*** Opening of INPUT ***

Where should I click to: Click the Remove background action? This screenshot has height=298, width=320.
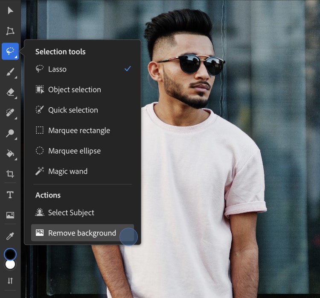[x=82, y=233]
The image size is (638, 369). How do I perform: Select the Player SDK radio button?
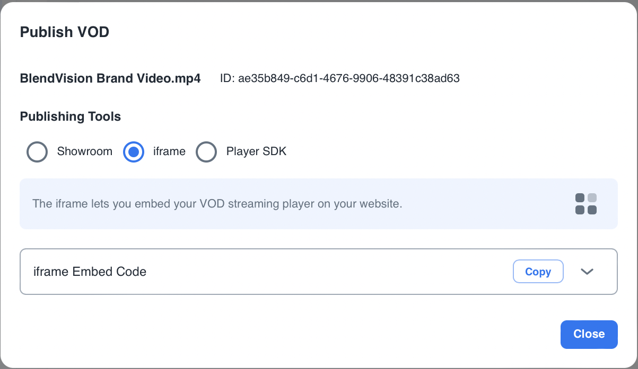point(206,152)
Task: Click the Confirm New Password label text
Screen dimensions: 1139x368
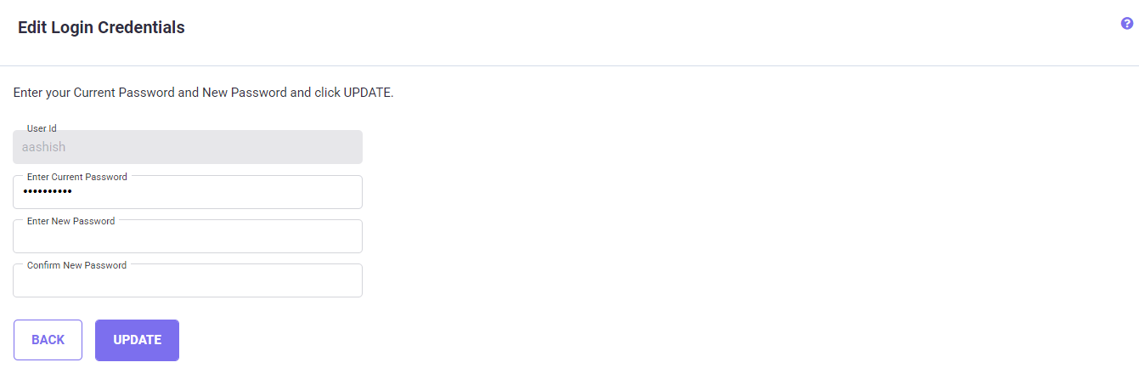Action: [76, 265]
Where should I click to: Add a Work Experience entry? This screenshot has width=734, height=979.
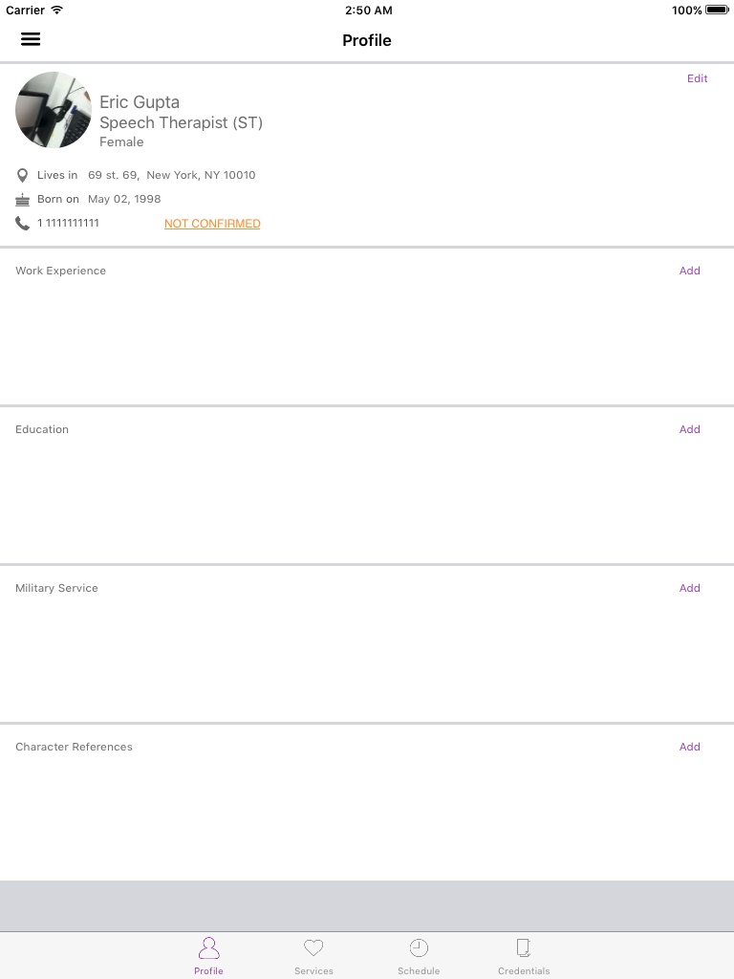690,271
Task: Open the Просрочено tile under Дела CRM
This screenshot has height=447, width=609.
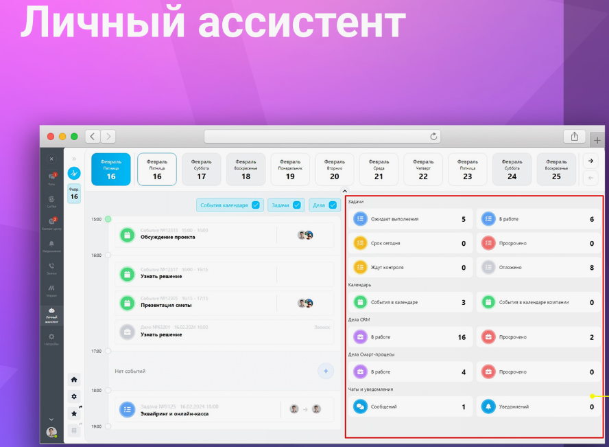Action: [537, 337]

*** Close of INPUT ***

§ WORK TO COMPLETE
A bare number is the expected answer: the tally of lines in the records above holding "Task".

§ OUTPUT
2